Suisse Neutralité
Initiative sur la neutralité : un comité interpartis demande son rejet
Un comité réunissant le PLR, le Centre, les Vert'libéraux, le PS et les Verts s'oppose à l'initiative sur la neutralité, soumise au vote le 27 septembre. Selon ses opposants, le texte limiterait la marge de manœuvre de la Suisse en politique étrangère et mettrait en péril la sécurité du pays.
Un comité interpartis réunissant le PLR, le Centre, les Vert'libéraux, le PS et les Verts s'oppose à l'initiative sur la neutralité, soumise au vote le 27 septembre. Le texte est porté par Pro Suisse et par certains représentants de l'UDC. Selon le comité, l'initiative limiterait la marge de manœuvre de la Suisse en politique étrangère et mettrait en péril la sécurité du pays.

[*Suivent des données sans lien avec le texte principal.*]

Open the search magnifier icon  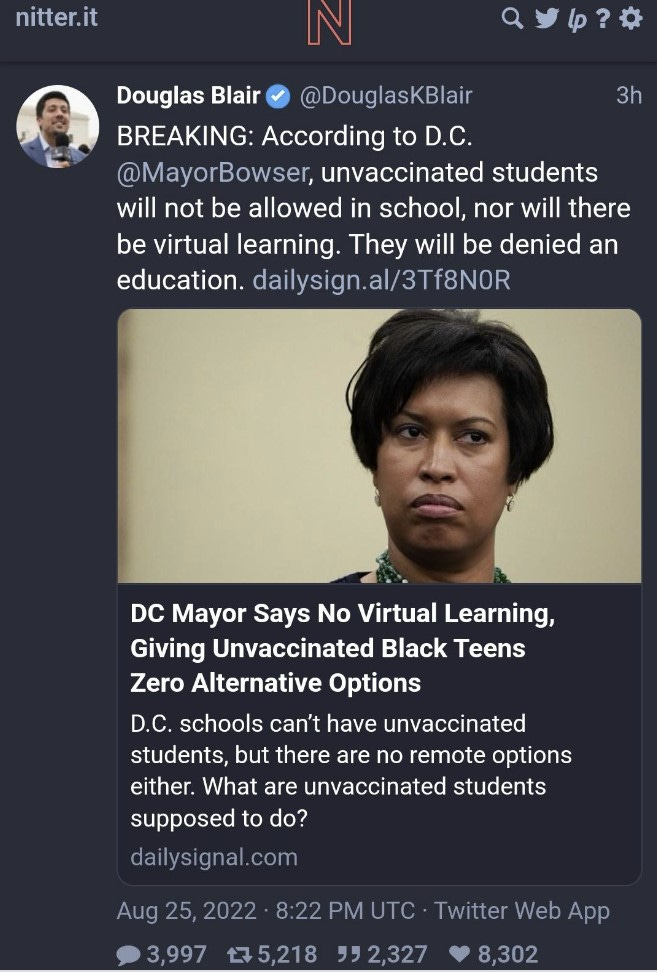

L'initiative demande d'inscrire dans la Constitution une définition de la neutralité. La Suisse ne pourrait adhérer à aucune alliance militaire ou de défense, sauf en cas d'attaque directe contre le pays. La Confédération devrait en outre renoncer aux sanctions contre des États belligérants, à moins qu'elles ne soient décidées par l'ONU. Une mesure telle que celle adoptée contre la Russie après l'invasion de l'Ukraine ne serait plus possible à l'avenir, sauf avec l'aval des Nations Unies.
Les conséquences pour la sécurité
Selon le comité interpartis, l'initiative réduirait la collaboration avec les partenaires internationaux. Les exercices conjoints, l'échange de connaissances spécialisées et la préparation à de nouvelles menaces, comme les cyberattaques, ne seraient possibles qu'en cas d'attaque imminente contre la Suisse. Le comité y voit une limite concrète à la capacité du pays de se préparer à temps.
Le conseiller national Cyril Aellen, du PLR, souligne que la capacité de défense doit être construite à l'avance : « Quando si verifica un'emergenza è troppo tardi per costruire la capacità di difesa » (Lorsqu'une urgence survient, il est trop tard pour construire une capacité de défense). Face à l'instabilité croissante en Europe, la Suisse ne peut pas se permettre, selon Aellen, d'affaiblir ses capacités de défense.
En faveur de l'initiative se rangent le comité d'initiative, formé de Pro Suisse et de représentants de l'UDC, le parti UDC dans son ensemble et le Parti suisse du travail. Contre le texte se sont exprimés en revanche le Conseil fédéral, le Parlement et le comité interpartis, qui réunit une large partie des forces politiques : du PS aux Verts et aux Vert'libéraux, en passant par le Centre jusqu'au PLR.